» Aim of the task:
Recast the records below as a JSON list of strings, one string per line, starting at the line that contains "Where should I" and ending at the end of the records, with blank lines skipped. Leave the pictures out.

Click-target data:
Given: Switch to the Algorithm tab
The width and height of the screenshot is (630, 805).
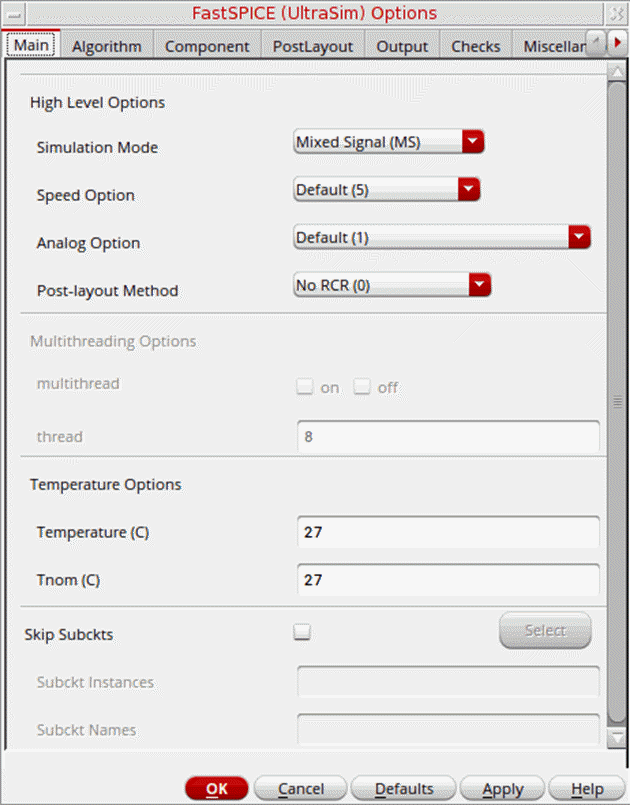Looking at the screenshot, I should tap(106, 46).
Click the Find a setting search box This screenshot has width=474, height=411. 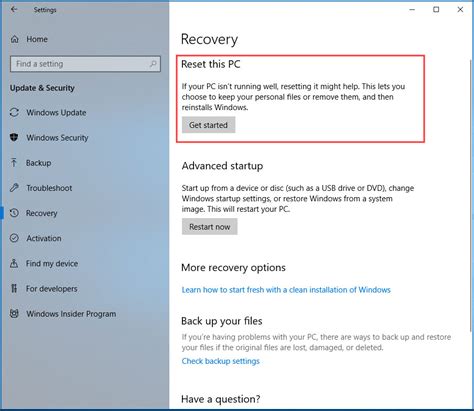[x=85, y=64]
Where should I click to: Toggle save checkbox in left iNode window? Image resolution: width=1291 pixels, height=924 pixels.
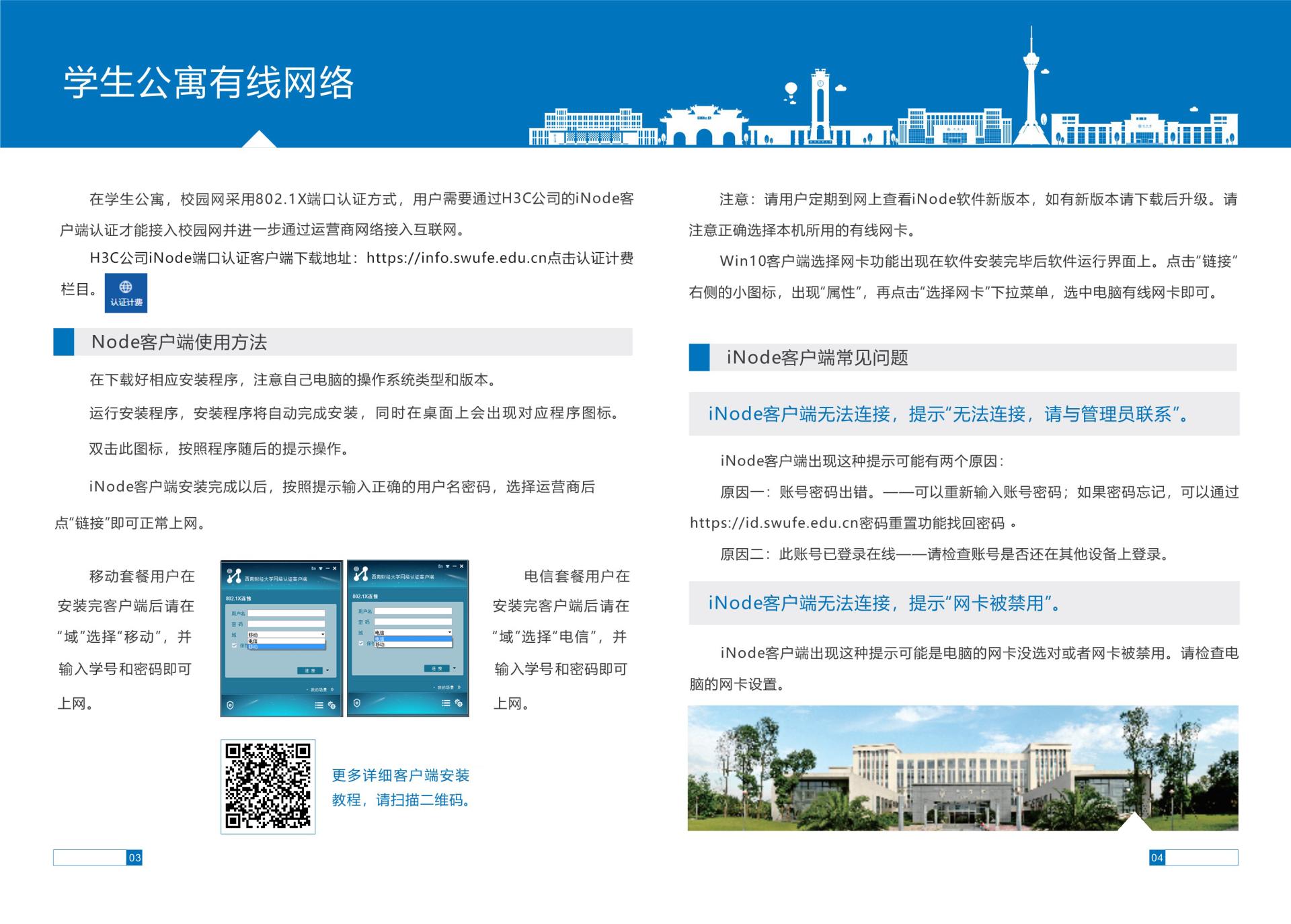[x=234, y=645]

» Solution:
[
  "Where should I click to: Toggle save checkbox in left iNode window? Image resolution: width=1291 pixels, height=924 pixels.",
  "[x=234, y=645]"
]